Point of Contact
Agnese Cebere and Erin Langley
January 3 - February 22, 2025
First Friday Opening
Friday, January 3rd
Scalehouse Gallery
5-7PM
Artist Talk
Saturday, January 4th
Scalehouse Gallery
12-1PM
Community Event: Noticing Walk
Saturday, February 22nd
Scalehouse Gallery
1-3PM (ish)
Point of Contact is an exhibition of work by Agnese Cebere and Erin Langley. Through photography and sculpture, they explore themes of landscape and terrain, surface and depth. Situated within the high desert landscapes regional to Bend, Cebere and Langley eschew romantic depictions of this familiar terrain and instead cast their gaze downward: at abandoned campsites, makeshift fire pits, and household refuse. Through image-making and material processes, Point of Contact asks the audience to reconsider their own position in the land in which they live.
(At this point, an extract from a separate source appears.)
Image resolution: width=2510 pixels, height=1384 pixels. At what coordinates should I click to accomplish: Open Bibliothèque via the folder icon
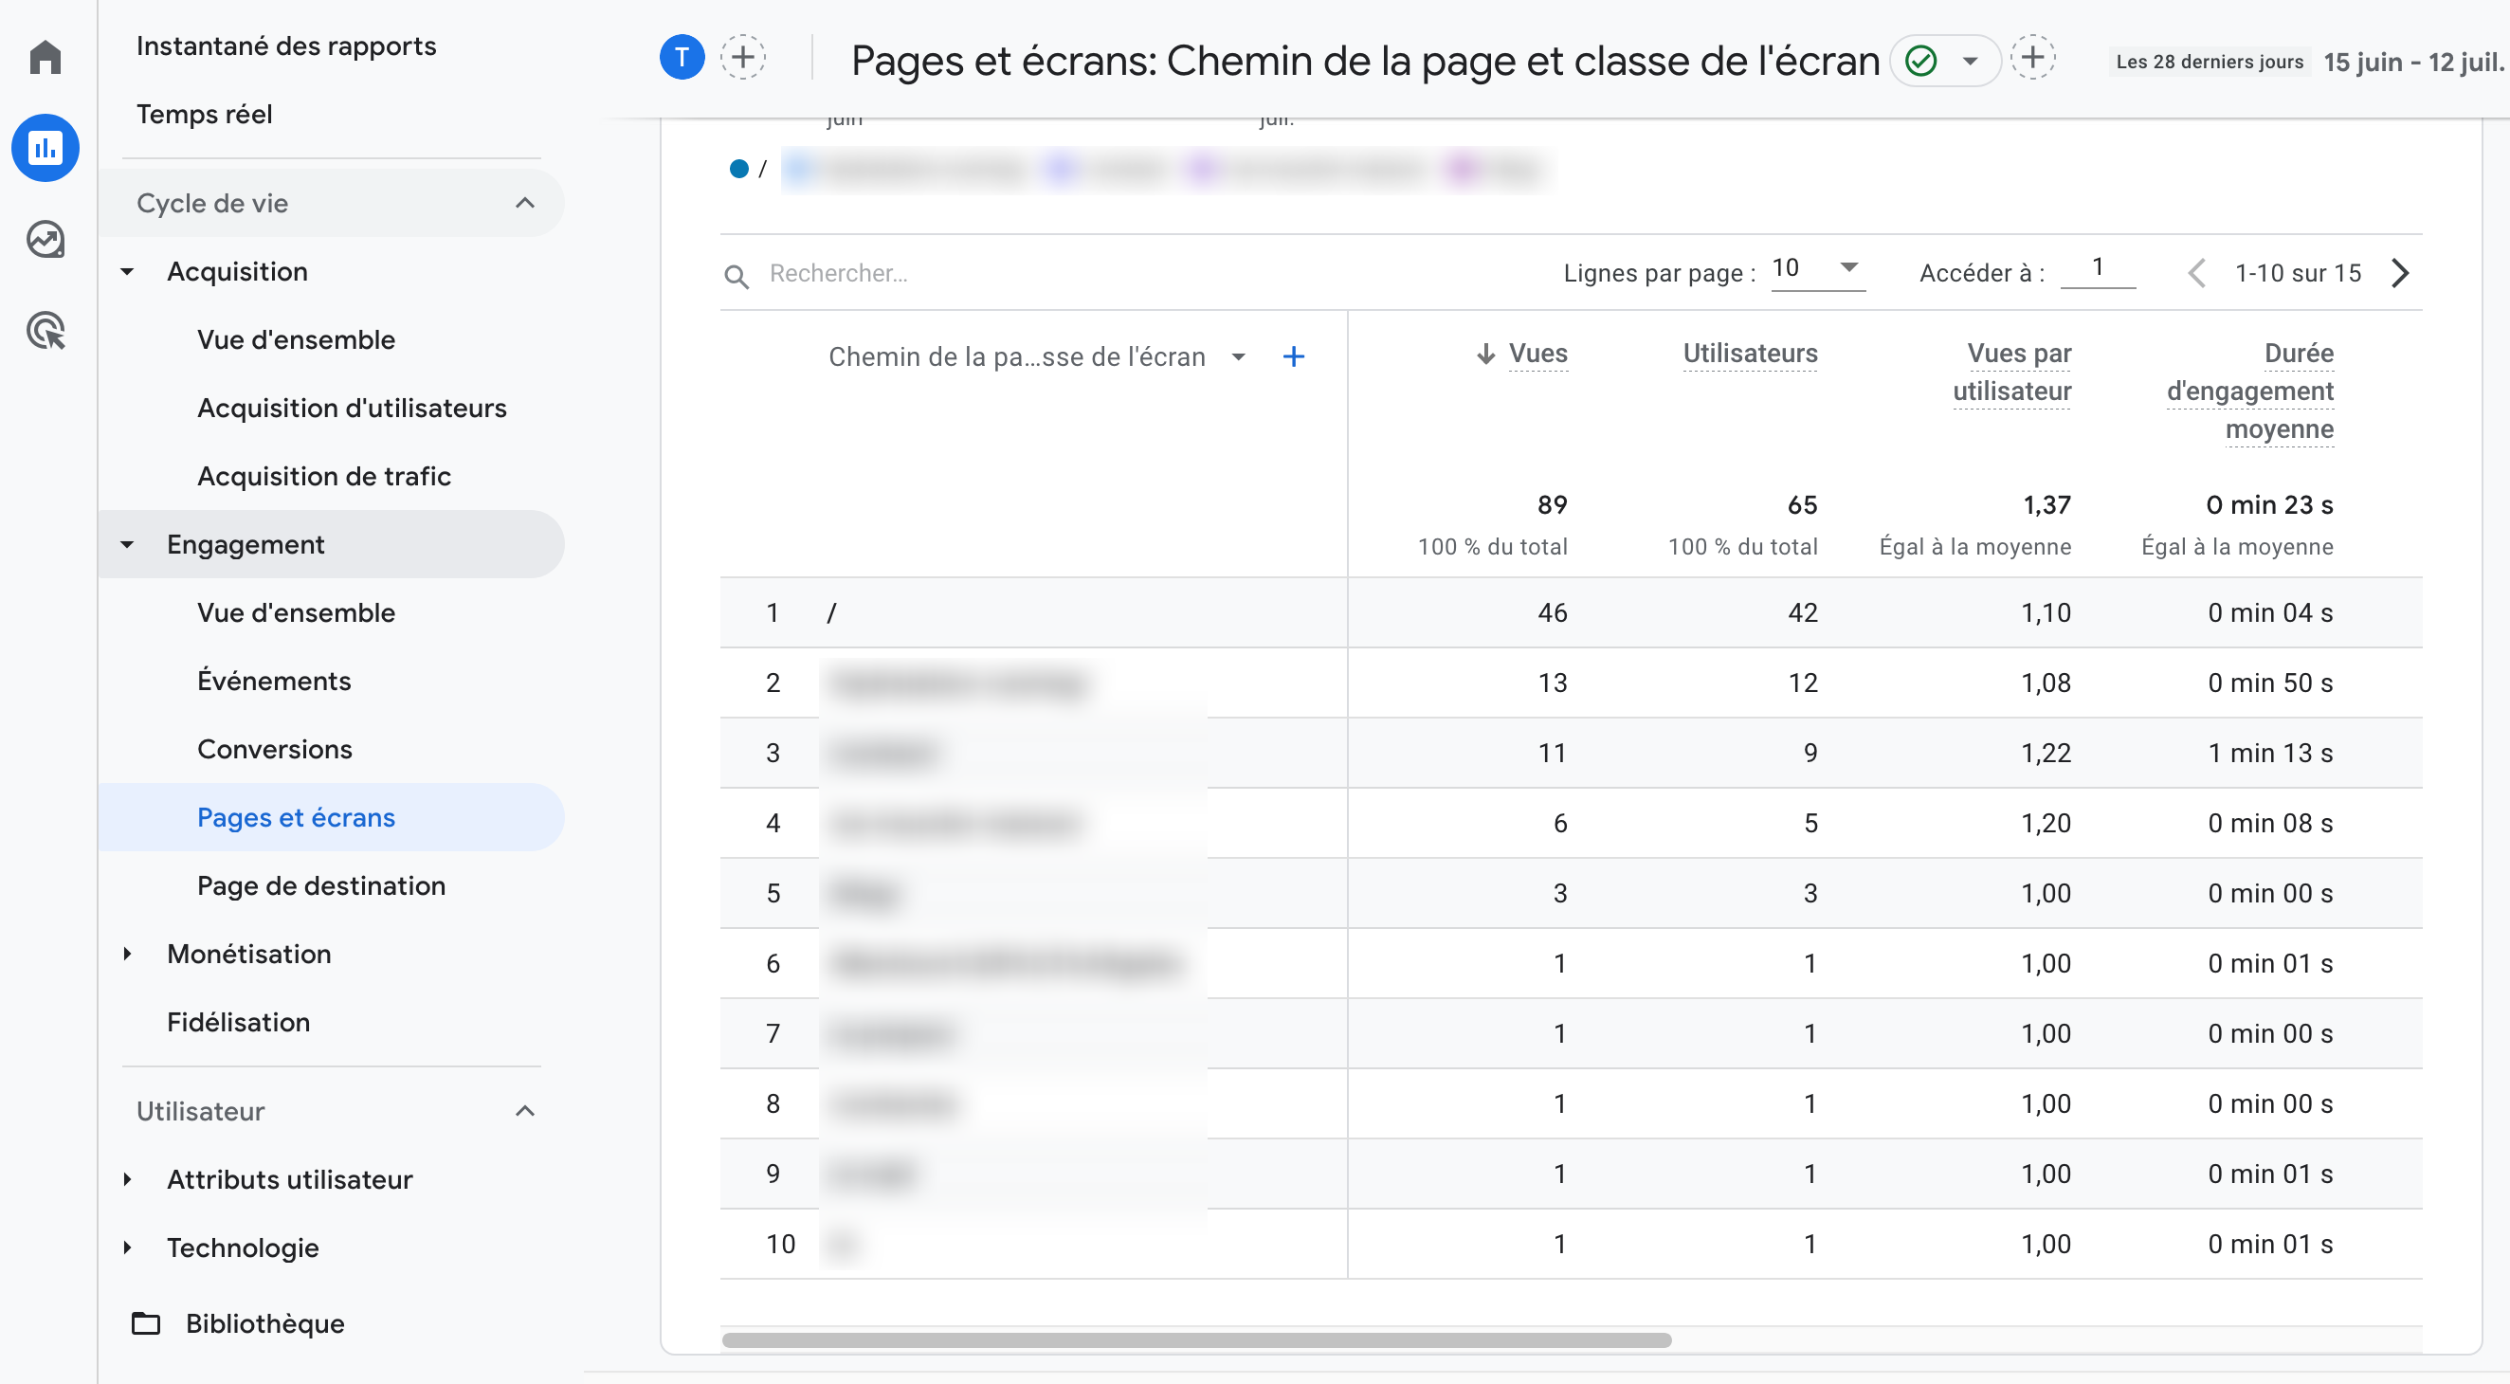(146, 1324)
The exhibition includes photographs by Cebere, all part of the series Desert Shots, taken near Redmond, OR. These images are the product of an investigation of a liminal site of recreation that is also a site of illegal dumping of waste and detritus. Part forensic investigation, part aesthetic intervention, this work underscores the way nature and culture are intertwined in our everyday lives. Langley’s sculptures take as their starting point the notion of the consumer remnant— a cast-off object or material (a scrap of junkmail, a weathered piece of plastic) whose color, shape, or texture provokes an artistic response. The completed sculptures are de-idealized, pseudo-geologic forms that interrogate the perceived division between natural and synthetic, while nodding to the materials and structures in Cebere’s photos. Point of Contact considers surface as both an entry point and final resting place. Through Langley’s active relation between herself and surrounding waste, the overlooked is leveraged to gain new purchase on a smooth, habitual world. Equally, Cebere employs artifice as a revealer of form. The texture of the accumulated surfaces of Langley’s work stands in apparent contrast to the high gloss of Cebere’s photographs. Yet, as objects, both beckon and obscure through shine and iridescence, relying on an in-person experience to access their indeterminacy. What has always been there shimmers anew.
About Agnese Cebere:
Agnese Cebere (b.1989, Riga, Latvia) is an interdisciplinary artist working across
photography, video, performance, and installation. She is concerned with the
philosophical implications of perception and cognition in relation to embodiment and technology, as well as the performativity of the art object in the space of the exhibition and the implementation of the kinaesthetic field of both performer and audience. Whether using costume or camera to enact an altered perception and feel differently, her work often stems from improvisation and explorations of site. Cebere’s work has been included in screenings and exhibitions at Center for Art Research, Eugene, OR; Newledo Exploration Hub, Newport, OR; Carnation Contemporary, Portland, OR; Ditch Projects, Springfield, OR; Petrichor Gallery,
Springfield, OR; Otion Front Studio, Brooklyn, NY; Wassaic Project, NY; and online in Dismal Sessions 001–021 by Most Dismal Swamp, presented by Silicon Valet and New Art City; Flat Journal, and elsewhere. Her writing has been published in HUB – Journal for Research in Art, Design and Society, and Cosmic Bulletin by the Institute of the Cosmos. She has a BA in Intermedia Art from Edinburgh College of Art, Scotland and an MA in Media Studies from The New School, New York. She served as Program Director of Eugene Contemporary Art from 2019–2023 and graduated with an MFA in Art from the University of Oregon in 2022, where she is now an instructor of Art. She is a current member of Ditch Projects in Springfield, OR.
About Erin Langley:
Erin Langley (b. 1986, New Hampshire, USA) is an artist and arts educator based in Springfield, Oregon. Langley’s materially-driven, accretive work explores the porous boundary between the natural and the synthetic. Through methods that span painting, drawing, and sculpture, she interrogates the networks of desire and taste that shape our perceptions of authenticity and artifice, beauty and toxicity. Langley’s work has been exhibited throughout the United States, including at Moscow Contemporary in Moscow, ID; Ditch Projects in Springfield OR; Carnation Contemporary in Portland, OR; Coos Art Museum in Coos Bay, OR; and Bunker Projects in Pittsburgh, PA. She has been an instructor of Art and Art History at the University of Oregon, and her studio practice has been supported by numerous awards and residencies including the Oregon Arts Commission, the Phillip H. Johnson Endowment Fund, the Carlene Ho Award for Excellence in the Arts, and Vermont Studio Center. Langley earned an MFA in Art from the University of Oregon in 2022 and holds a BFA in Painting with a minor in Art History from the University of Montana (2019).